5. A trans-reflective liquid crystal display panel according to claim 2, wherein a refractive index of the first reflective layer is larger than that of the second reflective layer.

6. A trans-reflective liquid crystal display panel according to claim 2, wherein a unit amount of the reflective film with multi-layer depends on the ratio of two refractive indexes of the first reflective layer and the second reflective layer.

7. A trans-reflective liquid crystal display panel according to claim 1, wherein the trans-reflective liquid crystal display panel is a trans-reflective liquid crystal display panel with single cell gap.

8. A trans-reflective liquid crystal display panel according to claim 1, wherein the trans-reflective liquid crystal display panel is a trans-reflective liquid crystal display panel with double cell gaps.

9. A method of manufacturing a trans-reflective liquid crystal display panel, comprising:

providing a thin film transistor array substrate;

forming a dielectric layer on the thin film transistor array substrate;

forming a reflective film with multi-layer on the dielectric layer;

forming a photo-resist layer on the reflective film with multi-layer

exposing and developing the photo-resist layer to form a given pattern under a mask, which includes a full-transparent region, a semi-transparent region and an opaque region;

etching portion of the reflective film with multi-layer and the dielectric layer, corresponding to the full-transparent region of the mask, to the thickness of the thin film transistor array substrate to form contact holes

ashing portion of the photo-resist layer, corresponding to the semi-transparent region of the mask, to expose the reflective film with multi-layer

etching the exposed portion of the reflective film with multi-layer to the thickness of the dielectric layer;

removing the photo-resist layer;

forming a pixel electrode to cover the thin film transistor array substrate; and

combining a color filter substrate opposite on the thin film transistor array substrate and injecting liquid crystal between the color filter substrate and the thin film transistor array substrate.

10. A method of manufacturing a trans-reflective liquid crystal display panel according to claim 9, wherein the step of forming the dielectric layer comprises plasma enhanced chemical vapor deposition, physical vapor deposition or evaporation.

11. A method of manufacturing a trans-reflective liquid crystal display panel according to claim 9, wherein the step of forming the reflective film with multi-layer modifies its refractive index by controlling the temperature, pressure, gas flow and power.

12. A method of manufacturing a trans-reflective liquid crystal display panel according to claim 9, wherein those steps of forming the dielectric layer and the reflective film with multi-layer are integrated into a process.

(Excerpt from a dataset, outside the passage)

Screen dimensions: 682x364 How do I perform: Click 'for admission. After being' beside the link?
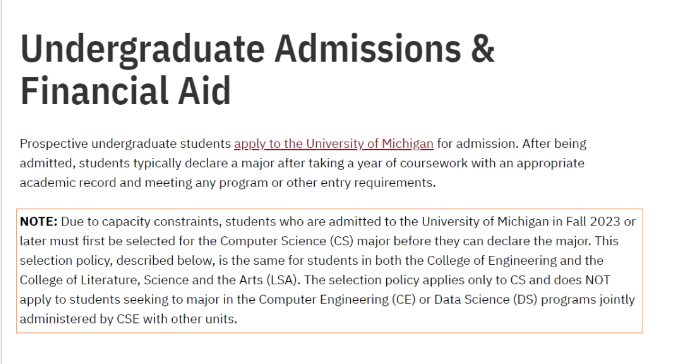[x=512, y=144]
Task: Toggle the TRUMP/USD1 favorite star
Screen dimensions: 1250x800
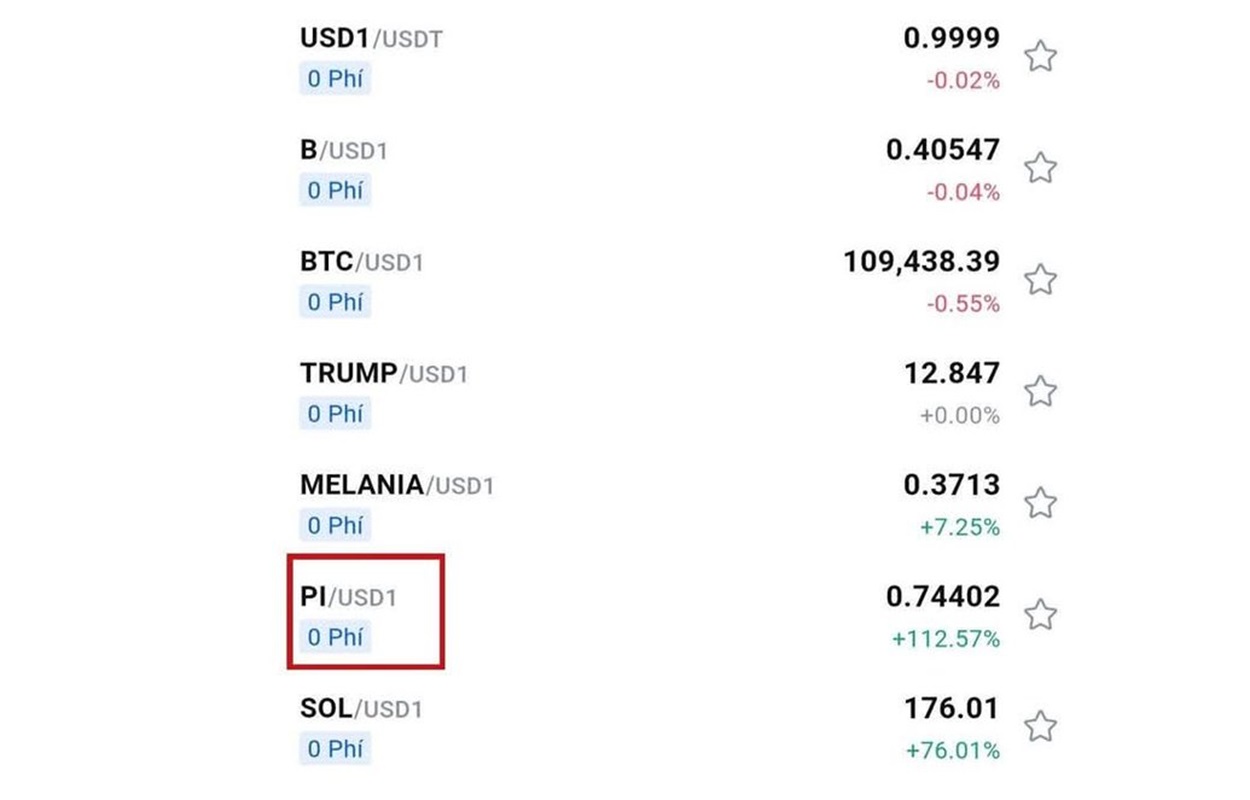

13. A method of manufacturing a trans-reflective liquid crystal display panel according to claim 9, wherein the step of exposing and developing the photo-resist layer removes portion of the photo-resist layer corresponding to the full-transparent region to expose the reflective film with multi-layer, and pares off portion of the photo-resist layer to range from ⅓ to ½ time thickness of the photo-resist layer corresponding to the opaque region.

14. A method of manufacturing a trans-reflective liquid crystal display panel according to claim 9, wherein the step of etching is to utilize a dry etching technique.

15. A method of manufacturing a trans-reflective liquid crystal display panel according to claim 9, wherein the steps of those two etching and ashing are performed in the same vacuum chamber.